THE PRESS RELEASE: “Everyone knows that phonography changed everything. If I were to point to the specialness of the late 1960s, it would not be to suggest that earlier moments of phonographic history — such as the global flood of proletarian and rural musics that rose up and swirled endlessly on wax in the years after 1925 — were any less significant to the experience of the twentieth century, but rather simply to notice the cultivation of a new kind of listening, one that moved across the field of genre with relative ease and enthusiasm, and that — most importantly — put that stereo jockey into a new kind of relation to the “fine art” music that might find its way onto the platter: collegiality, equality, criticism.
There were plenty of precursors, of course (I think immediately of Charlie Parker’s brilliant interpolation of Stravinsky’s Firebird Suite into his solos on Koko), but a series of interlocking transformations — including the massive expansion of public education in the US and the UK, the perfection of vinyl as a medium and the transistor as a technology, the rapidly increasing bloat of the entertainment industries, the decolonization process in Africa and Asia, and the new social movements in what used to be called the First World — undermined the authority and permanence of those masters of the written score. You didn’t need to go to school, you didn’t need to take lessons from the maestro to join them as a certain kind of co-equal participant in the development of an “advanced” musical language. At the same time, the projects of modernity that had motivated and underwritten various accredited avant-gardes throughout the century had begun to come undone from the pressure of new historical subjects who told other stories of the destructive effects of European modernity and coloniality. Pan-European modernism has been provincialized, and global artists committed to social transformation are exploring zones that speak to other possibilities.
I was thinking about all of this around the time that Thomas Fichter invited me to collaborate with him on the curation of the Time:Spans festival in 2019. We wanted to think about the history of the avant-garde — or, more specifically, that slice of it referred to as “experimental music” — through many lenses, as practiced by many different kinds of subjects drawing on distinct yet frequently intersecting traditions. (In addition to Deerhoof, that mini-festival inside the bigger one also included work from Matana Roberts, Okkyung Lee, Raven Chacon, Olivia Block, and Sarah Hennies.) I had a great time tossing around ideas with Deerhoof and our old friend, the composer Luciano Chessa, who joined us for our earliest conversations. My first idea was to ask the band to perform a complete album, start to finish, but not one of their own. We thought a complete cover version of an old record by Mauricio Kagel or Luciano Berio might be fun. Ultimately, the band settled on a much better idea, which turned into the medleys that you hear on this release. I loved this solution because it highlighted the active role of listening, the participatory dynamic of the vernacular, and the almost pedagogical quality of musical arrangement: “Here is how we hear this one!”

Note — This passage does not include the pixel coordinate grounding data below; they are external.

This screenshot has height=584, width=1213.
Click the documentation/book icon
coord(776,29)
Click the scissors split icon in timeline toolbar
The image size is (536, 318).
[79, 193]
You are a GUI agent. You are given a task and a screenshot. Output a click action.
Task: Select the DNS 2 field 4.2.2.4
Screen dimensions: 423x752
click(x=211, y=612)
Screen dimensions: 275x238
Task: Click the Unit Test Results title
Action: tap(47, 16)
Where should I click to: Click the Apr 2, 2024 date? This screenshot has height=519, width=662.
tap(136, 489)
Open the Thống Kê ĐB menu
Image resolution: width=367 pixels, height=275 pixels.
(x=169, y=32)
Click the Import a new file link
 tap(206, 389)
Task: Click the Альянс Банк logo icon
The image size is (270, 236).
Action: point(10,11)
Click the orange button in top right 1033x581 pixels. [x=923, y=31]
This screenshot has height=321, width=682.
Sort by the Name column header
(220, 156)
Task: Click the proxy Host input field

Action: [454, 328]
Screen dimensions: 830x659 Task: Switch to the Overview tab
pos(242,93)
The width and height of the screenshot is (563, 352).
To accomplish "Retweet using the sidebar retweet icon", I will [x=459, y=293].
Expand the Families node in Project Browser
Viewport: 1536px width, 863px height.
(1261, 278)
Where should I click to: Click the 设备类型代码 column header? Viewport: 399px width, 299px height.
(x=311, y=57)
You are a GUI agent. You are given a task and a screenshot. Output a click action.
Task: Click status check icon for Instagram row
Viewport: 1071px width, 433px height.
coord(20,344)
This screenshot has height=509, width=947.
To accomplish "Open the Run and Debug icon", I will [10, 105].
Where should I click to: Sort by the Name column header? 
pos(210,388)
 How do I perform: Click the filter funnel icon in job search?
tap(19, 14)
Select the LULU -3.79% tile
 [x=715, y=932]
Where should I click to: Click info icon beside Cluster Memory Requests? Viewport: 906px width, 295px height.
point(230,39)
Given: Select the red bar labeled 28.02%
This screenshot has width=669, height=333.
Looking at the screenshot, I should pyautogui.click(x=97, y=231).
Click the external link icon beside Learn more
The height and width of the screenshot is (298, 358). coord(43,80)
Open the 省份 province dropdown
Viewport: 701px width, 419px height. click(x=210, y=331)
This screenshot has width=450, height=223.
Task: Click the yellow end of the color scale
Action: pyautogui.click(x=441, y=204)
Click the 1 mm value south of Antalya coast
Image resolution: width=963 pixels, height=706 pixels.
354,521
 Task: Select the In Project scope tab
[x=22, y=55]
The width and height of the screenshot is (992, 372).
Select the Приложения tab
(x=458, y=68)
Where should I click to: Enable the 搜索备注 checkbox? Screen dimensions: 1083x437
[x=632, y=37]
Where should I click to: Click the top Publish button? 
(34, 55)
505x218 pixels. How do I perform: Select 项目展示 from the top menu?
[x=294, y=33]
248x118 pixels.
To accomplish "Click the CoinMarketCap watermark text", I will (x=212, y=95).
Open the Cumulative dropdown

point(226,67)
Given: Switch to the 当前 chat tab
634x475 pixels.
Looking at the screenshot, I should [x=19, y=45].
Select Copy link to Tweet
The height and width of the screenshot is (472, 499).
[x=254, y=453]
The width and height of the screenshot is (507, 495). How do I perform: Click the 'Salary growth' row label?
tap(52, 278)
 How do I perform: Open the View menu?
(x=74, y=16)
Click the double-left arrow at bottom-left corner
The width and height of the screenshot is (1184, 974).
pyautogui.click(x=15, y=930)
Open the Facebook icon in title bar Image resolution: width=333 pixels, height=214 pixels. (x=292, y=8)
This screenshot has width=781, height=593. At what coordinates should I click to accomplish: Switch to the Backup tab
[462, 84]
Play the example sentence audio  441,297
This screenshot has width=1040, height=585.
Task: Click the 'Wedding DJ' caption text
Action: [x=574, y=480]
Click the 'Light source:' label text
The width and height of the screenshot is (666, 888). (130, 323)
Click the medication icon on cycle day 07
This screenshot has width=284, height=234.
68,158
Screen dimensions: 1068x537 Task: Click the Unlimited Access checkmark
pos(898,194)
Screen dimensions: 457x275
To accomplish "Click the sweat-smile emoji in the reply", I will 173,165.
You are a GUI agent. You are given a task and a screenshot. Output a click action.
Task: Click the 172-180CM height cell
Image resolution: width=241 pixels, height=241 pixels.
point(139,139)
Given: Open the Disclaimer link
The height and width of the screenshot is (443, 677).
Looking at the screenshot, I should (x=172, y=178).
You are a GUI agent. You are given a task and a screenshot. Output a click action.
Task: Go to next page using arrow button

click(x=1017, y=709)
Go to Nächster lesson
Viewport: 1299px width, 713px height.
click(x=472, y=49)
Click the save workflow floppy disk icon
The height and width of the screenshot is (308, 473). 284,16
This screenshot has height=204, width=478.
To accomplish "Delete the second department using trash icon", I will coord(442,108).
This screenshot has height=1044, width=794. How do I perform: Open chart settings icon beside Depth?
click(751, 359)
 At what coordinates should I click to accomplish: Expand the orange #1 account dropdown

That concert, in August 2019, in a small hall on the west side of Manhattan, was a special event that I will remember for the rest of my time. I suspect the other 180 people there had a similar feeling. In the first minute or two, I might have caught a fleeting glance from Satomi that wondered, “What have we gotten ourselves into?,” but if such a doubt did exist, it faded quickly. The concert was not brief but it went by in a dazzling flash; I am still amazed that these musicians — all of them, but especially Ed — memorized one hour’s worth of music for a single performance (that’s a lot of notes). At the time, I experienced both of these elements (Satomi’s doubt and Ed’s recall) as contributions to a greater treatise on risk: any real hazard requires uncertainty, demands focus, and invites a response. Hearing that program again, now as a recording, brings to mind nothing if not Sonic Youth’s 1999 record, Goodbye 20th Century, another album that I hold dear. While Sonic Youth worked from scores by Cage, Wolff, and other composers, Deerhoof takes a more vernacular approach, learning the music of their predecessors by ear, straight off the record, and then revising it in practice. If Sonic Youth cultivated a certain reverence for the ancestors, Deerhoof seems both more skeptical and less respectful — a measure, perhaps, of how the last 20 years have affected our relationships to the modernist projects of futures past.”